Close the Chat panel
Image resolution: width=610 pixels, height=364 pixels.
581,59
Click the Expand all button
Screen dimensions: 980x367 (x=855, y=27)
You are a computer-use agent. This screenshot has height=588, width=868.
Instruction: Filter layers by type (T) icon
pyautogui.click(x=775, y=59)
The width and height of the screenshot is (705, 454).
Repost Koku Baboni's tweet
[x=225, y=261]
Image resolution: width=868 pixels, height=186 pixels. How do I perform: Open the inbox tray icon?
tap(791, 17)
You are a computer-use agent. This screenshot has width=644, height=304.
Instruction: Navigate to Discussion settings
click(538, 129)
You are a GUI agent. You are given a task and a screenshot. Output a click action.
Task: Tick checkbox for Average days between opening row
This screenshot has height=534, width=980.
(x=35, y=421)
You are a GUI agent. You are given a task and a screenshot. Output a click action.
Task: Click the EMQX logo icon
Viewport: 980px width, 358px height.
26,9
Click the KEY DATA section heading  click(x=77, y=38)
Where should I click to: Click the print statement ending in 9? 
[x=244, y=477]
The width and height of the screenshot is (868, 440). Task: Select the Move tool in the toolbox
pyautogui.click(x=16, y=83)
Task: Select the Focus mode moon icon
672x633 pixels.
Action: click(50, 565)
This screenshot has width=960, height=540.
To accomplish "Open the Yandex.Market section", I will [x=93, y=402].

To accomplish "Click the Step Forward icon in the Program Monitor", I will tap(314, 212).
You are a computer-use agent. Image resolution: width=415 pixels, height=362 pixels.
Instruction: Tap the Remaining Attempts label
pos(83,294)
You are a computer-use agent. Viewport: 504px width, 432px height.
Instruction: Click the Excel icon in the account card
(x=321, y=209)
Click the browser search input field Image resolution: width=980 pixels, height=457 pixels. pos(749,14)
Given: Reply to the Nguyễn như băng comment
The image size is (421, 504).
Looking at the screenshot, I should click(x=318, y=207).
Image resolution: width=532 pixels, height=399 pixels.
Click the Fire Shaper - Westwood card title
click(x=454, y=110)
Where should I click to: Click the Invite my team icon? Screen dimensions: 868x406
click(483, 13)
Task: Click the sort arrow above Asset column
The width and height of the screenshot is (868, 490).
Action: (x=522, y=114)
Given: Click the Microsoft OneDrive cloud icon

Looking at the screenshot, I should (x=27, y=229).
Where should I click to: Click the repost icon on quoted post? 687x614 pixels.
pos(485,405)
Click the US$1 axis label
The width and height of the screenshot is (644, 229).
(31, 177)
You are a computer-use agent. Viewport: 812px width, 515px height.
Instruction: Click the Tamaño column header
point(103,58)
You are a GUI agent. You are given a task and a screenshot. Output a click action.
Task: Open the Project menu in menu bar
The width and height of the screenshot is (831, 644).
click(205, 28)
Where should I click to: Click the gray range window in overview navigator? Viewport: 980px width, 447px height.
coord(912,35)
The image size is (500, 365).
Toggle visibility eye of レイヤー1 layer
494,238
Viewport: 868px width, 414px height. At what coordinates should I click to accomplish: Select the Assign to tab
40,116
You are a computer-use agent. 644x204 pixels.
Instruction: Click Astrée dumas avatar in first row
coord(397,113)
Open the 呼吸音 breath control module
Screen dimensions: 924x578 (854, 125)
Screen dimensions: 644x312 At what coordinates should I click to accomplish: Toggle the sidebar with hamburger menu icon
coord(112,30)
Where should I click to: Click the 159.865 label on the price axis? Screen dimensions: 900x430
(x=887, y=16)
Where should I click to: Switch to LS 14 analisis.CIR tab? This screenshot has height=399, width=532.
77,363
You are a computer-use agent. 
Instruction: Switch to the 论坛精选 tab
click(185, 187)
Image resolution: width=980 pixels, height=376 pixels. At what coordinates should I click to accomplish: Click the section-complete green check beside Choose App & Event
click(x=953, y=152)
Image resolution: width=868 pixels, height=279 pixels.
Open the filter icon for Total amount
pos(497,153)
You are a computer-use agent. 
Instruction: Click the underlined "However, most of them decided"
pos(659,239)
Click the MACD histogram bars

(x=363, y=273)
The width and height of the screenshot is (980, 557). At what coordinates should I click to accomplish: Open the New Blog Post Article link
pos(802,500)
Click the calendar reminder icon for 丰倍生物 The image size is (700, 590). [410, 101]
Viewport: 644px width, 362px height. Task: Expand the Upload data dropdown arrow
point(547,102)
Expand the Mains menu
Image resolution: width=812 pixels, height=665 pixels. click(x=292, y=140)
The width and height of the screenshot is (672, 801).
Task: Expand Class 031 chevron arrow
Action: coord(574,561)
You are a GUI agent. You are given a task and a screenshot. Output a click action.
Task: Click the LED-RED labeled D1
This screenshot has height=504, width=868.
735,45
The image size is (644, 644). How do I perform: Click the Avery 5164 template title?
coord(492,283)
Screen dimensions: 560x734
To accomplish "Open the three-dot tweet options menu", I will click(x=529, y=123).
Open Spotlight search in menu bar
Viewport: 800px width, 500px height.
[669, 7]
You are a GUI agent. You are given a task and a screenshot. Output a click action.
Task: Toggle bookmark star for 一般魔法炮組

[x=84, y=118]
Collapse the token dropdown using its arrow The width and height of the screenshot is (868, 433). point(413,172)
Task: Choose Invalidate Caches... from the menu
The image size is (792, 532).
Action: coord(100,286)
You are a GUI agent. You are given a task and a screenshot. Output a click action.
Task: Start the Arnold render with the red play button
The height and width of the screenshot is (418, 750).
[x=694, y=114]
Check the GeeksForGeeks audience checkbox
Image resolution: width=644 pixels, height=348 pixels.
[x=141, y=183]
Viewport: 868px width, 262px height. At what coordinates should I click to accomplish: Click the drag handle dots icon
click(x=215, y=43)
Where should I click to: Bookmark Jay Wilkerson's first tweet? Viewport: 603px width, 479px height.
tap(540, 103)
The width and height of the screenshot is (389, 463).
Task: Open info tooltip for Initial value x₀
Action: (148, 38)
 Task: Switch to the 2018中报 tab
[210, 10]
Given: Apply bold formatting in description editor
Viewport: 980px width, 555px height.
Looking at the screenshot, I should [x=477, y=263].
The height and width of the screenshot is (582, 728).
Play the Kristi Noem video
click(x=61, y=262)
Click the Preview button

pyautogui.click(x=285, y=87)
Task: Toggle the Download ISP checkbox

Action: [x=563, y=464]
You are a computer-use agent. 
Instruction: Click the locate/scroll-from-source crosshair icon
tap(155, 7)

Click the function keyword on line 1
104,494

Task item: All of the entries above should be output exactly as they are.

Output below:
Close the Chat panel
Image resolution: width=610 pixels, height=364 pixels.
581,59
Click the Expand all button
Screen dimensions: 980x367 (x=855, y=27)
You are a computer-use agent. This screenshot has height=588, width=868.
Instruction: Filter layers by type (T) icon
pyautogui.click(x=775, y=59)
The width and height of the screenshot is (705, 454).
Repost Koku Baboni's tweet
[x=225, y=261]
Image resolution: width=868 pixels, height=186 pixels. How do I perform: Open the inbox tray icon?
tap(791, 17)
You are a computer-use agent. This screenshot has width=644, height=304.
Instruction: Navigate to Discussion settings
click(538, 129)
You are a GUI agent. You are given a task and a screenshot. Output a click action.
Task: Tick checkbox for Average days between opening row
This screenshot has height=534, width=980.
(x=35, y=421)
You are a GUI agent. You are given a task and a screenshot. Output a click action.
Task: Click the EMQX logo icon
Viewport: 980px width, 358px height.
26,9
Click the KEY DATA section heading  click(x=77, y=38)
Where should I click to: Click the print statement ending in 9? 
[x=244, y=477]
The width and height of the screenshot is (868, 440). Task: Select the Move tool in the toolbox
pyautogui.click(x=16, y=83)
Task: Select the Focus mode moon icon
672x633 pixels.
Action: click(50, 565)
This screenshot has width=960, height=540.
To accomplish "Open the Yandex.Market section", I will [x=93, y=402].

To accomplish "Click the Step Forward icon in the Program Monitor", I will tap(314, 212).
You are a computer-use agent. Image resolution: width=415 pixels, height=362 pixels.
Instruction: Tap the Remaining Attempts label
pos(83,294)
You are a computer-use agent. Viewport: 504px width, 432px height.
Instruction: Click the Excel icon in the account card
(x=321, y=209)
Click the browser search input field Image resolution: width=980 pixels, height=457 pixels. pos(749,14)
Given: Reply to the Nguyễn như băng comment
The image size is (421, 504).
Looking at the screenshot, I should click(x=318, y=207).
Image resolution: width=532 pixels, height=399 pixels.
Click the Fire Shaper - Westwood card title
click(x=454, y=110)
Where should I click to: Click the Invite my team icon? Screen dimensions: 868x406
click(483, 13)
Task: Click the sort arrow above Asset column
The width and height of the screenshot is (868, 490).
Action: (x=522, y=114)
Given: Click the Microsoft OneDrive cloud icon

Looking at the screenshot, I should (x=27, y=229).
Where should I click to: Click the repost icon on quoted post? 687x614 pixels.
pos(485,405)
Click the US$1 axis label
The width and height of the screenshot is (644, 229).
(31, 177)
You are a computer-use agent. Viewport: 812px width, 515px height.
Instruction: Click the Tamaño column header
point(103,58)
You are a GUI agent. You are given a task and a screenshot. Output a click action.
Task: Open the Project menu in menu bar
The width and height of the screenshot is (831, 644).
click(205, 28)
Where should I click to: Click the gray range window in overview navigator? Viewport: 980px width, 447px height.
coord(912,35)
The image size is (500, 365).
Toggle visibility eye of レイヤー1 layer
494,238
Viewport: 868px width, 414px height. At what coordinates should I click to accomplish: Select the Assign to tab
40,116
You are a computer-use agent. 644x204 pixels.
Instruction: Click Astrée dumas avatar in first row
coord(397,113)
Open the 呼吸音 breath control module
Screen dimensions: 924x578 (854, 125)
Screen dimensions: 644x312 At what coordinates should I click to accomplish: Toggle the sidebar with hamburger menu icon
coord(112,30)
Where should I click to: Click the 159.865 label on the price axis? Screen dimensions: 900x430
(x=887, y=16)
Where should I click to: Switch to LS 14 analisis.CIR tab? This screenshot has height=399, width=532.
77,363
You are a computer-use agent. 
Instruction: Switch to the 论坛精选 tab
click(185, 187)
Image resolution: width=980 pixels, height=376 pixels. At what coordinates should I click to accomplish: Click the section-complete green check beside Choose App & Event
click(x=953, y=152)
Image resolution: width=868 pixels, height=279 pixels.
Open the filter icon for Total amount
pos(497,153)
You are a computer-use agent. 
Instruction: Click the underlined "However, most of them decided"
pos(659,239)
Click the MACD histogram bars

(x=363, y=273)
The width and height of the screenshot is (980, 557). At what coordinates should I click to accomplish: Open the New Blog Post Article link
pos(802,500)
Click the calendar reminder icon for 丰倍生物 The image size is (700, 590). [410, 101]
Viewport: 644px width, 362px height. Task: Expand the Upload data dropdown arrow
point(547,102)
Expand the Mains menu
Image resolution: width=812 pixels, height=665 pixels. click(x=292, y=140)
The width and height of the screenshot is (672, 801).
Task: Expand Class 031 chevron arrow
Action: coord(574,561)
You are a GUI agent. You are given a task and a screenshot. Output a click action.
Task: Click the LED-RED labeled D1
This screenshot has height=504, width=868.
735,45
The image size is (644, 644). How do I perform: Click the Avery 5164 template title?
coord(492,283)
Screen dimensions: 560x734
To accomplish "Open the three-dot tweet options menu", I will click(x=529, y=123).
Open Spotlight search in menu bar
Viewport: 800px width, 500px height.
[669, 7]
You are a GUI agent. You are given a task and a screenshot. Output a click action.
Task: Toggle bookmark star for 一般魔法炮組

[x=84, y=118]
Collapse the token dropdown using its arrow The width and height of the screenshot is (868, 433). point(413,172)
Task: Choose Invalidate Caches... from the menu
The image size is (792, 532).
Action: coord(100,286)
You are a GUI agent. You are given a task and a screenshot. Output a click action.
Task: Start the Arnold render with the red play button
The height and width of the screenshot is (418, 750).
[x=694, y=114]
Check the GeeksForGeeks audience checkbox
Image resolution: width=644 pixels, height=348 pixels.
[x=141, y=183]
Viewport: 868px width, 262px height. At what coordinates should I click to accomplish: Click the drag handle dots icon
click(x=215, y=43)
Where should I click to: Bookmark Jay Wilkerson's first tweet? Viewport: 603px width, 479px height.
tap(540, 103)
The width and height of the screenshot is (389, 463).
Task: Open info tooltip for Initial value x₀
Action: (148, 38)
 Task: Switch to the 2018中报 tab
[210, 10]
Given: Apply bold formatting in description editor
Viewport: 980px width, 555px height.
Looking at the screenshot, I should [x=477, y=263].
The height and width of the screenshot is (582, 728).
Play the Kristi Noem video
click(x=61, y=262)
Click the Preview button

pyautogui.click(x=285, y=87)
Task: Toggle the Download ISP checkbox

Action: [x=563, y=464]
You are a computer-use agent. 
Instruction: Click the locate/scroll-from-source crosshair icon
tap(155, 7)

Click the function keyword on line 1
104,494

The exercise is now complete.